Yield: 14-16 Cookies
- ¾ cup sweet white sorghum flour
- ¾ cup brown rice flour
- ½ cup tapioca starch/flour
- 1⁄3 cup packed light brown sugar
- 1 tablespoon baking powder
- ½ teaspoon baking soda
- 1 teaspoon xanthan gum
- 1 teaspoon ground cinnamon
- ½ teaspoon salt
- 5 tablespoon cold unsalted butter or buttery non-dairy spread, cut into small pieces
- 2 large eggs
- ½ cup yogurt or soy or coconut yogurt
- 2 teaspoons vanilla extract
- ¾ cup fresh blueberries, rinsed and drained
- ¾ cup Erewhon Crispy Brown Rice Gluten Free cereal
- Milk or soy milk for brushing
- Additional brown sugar for sprinkling (about 2 tablespoons)
- Preheat the oven to 350°F. Line two cookie sheets with parchment paper.

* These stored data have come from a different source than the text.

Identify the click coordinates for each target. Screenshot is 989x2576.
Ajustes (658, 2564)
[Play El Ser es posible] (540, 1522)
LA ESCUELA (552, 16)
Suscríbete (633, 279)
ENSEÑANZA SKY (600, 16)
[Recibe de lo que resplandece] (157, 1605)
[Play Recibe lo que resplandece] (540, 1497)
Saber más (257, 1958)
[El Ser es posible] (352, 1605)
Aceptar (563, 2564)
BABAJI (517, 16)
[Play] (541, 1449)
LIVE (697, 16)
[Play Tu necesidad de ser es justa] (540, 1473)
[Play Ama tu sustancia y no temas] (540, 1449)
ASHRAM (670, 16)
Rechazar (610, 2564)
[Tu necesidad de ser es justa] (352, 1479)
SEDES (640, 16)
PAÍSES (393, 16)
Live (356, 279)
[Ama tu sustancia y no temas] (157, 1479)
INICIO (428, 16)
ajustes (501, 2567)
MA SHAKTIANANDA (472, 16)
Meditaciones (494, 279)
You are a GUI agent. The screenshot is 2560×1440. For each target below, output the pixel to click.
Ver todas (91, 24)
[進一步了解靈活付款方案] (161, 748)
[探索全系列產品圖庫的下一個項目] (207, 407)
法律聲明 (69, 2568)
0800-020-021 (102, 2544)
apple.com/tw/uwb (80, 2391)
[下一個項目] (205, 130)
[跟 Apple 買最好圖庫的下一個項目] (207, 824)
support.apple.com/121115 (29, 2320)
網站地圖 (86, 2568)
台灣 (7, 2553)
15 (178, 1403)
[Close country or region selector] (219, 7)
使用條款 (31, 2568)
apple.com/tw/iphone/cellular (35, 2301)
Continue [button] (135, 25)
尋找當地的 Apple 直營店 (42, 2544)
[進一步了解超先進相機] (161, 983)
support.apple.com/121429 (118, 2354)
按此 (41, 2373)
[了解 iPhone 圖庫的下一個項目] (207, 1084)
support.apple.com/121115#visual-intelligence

- Combine the sorghum flour, brown rice flour, tapioca starch/flour, brown sugar, baking powder, baking soda, xanthan gum, cinnamon, and salt in a large bowl. Mix until the brown sugar is blended into the ingredients. Cut in the butter until the mixture resembles coarse meal.
- In a separate bowl using a mixer, beat the eggs, yogurt, and vanilla until light yellow and thick, about 1 minute. Add the dry ingredients and beat about 1 minute. Fold in the blueberries and cereal.
- Using a medium scoop, scoop the dough onto the prepared cookie sheets, leaving about 1 inch between each. Use a sheet of plastic wrap to gently press and smooth the scones into ½ -inch-thick disks. Brush with milk, sprinkle with brown sugar and bake for 20 to 22 minutes. Serve warm.
NOTE: The cookies may be reheated. These freeze well.